§ Exercise description
In the excerpt about Johnson and Scalise, where was Joe Biden's essay published?

§ Text provided
>> START

Posing as an angel of mercy, Johnson made an argument for love over gold:
“This is a small CR that we’ve had to add things to that were out of our control. These are not man-made disasters. These are things the federal government has an appropriate role to do. I wish it weren’t necessary. I wish we didn’t have record hurricanes in the fall. I wish our farmers were not in a bind so much that creditors were not able to lend to them any more. We have to be able to help those who are in these dire straits.”
Johnson couldn’t admit that climate pollution is why it never rains.
“You put all those factors together, droughts and all the other conditions, you have a lot of family farms and ranches and people who supply the food for the country in dire straits right now.”
Hand in hand with Johnson, House Majority Leader Steve Scalise (R-La.), said the chamber plans to pass a bill to get the “government funded” and ensure that “we take care of disasters and our farmers here in America,” while bashing the Biden-Harris administration for “waging an all-out war, an attack on American energy.”
Apparently, Biden is killing “American energy” with kindness.
As Joe Biden pointed out in a essay published today in The American Prospect, “I also encouraged oil and gas companies to take their record profits and invest in more production. Today, American energy production is at record levels—including record oil and gas production.”

>> END

§ Supplied data

>> START

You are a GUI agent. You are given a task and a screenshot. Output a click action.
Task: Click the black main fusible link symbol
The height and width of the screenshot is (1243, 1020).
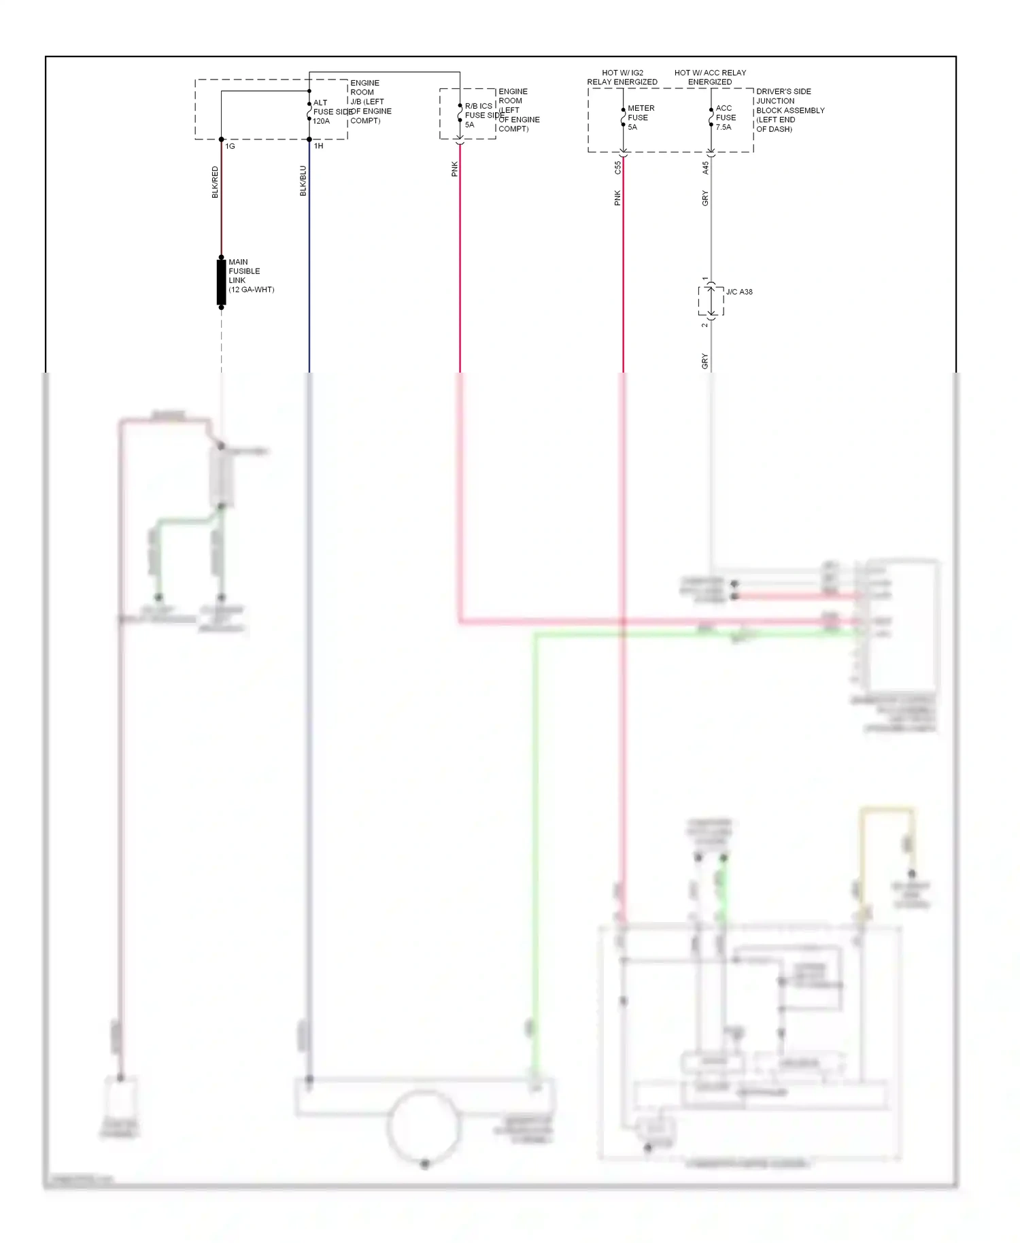pos(221,282)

>> END

§ Full response
The American Prospect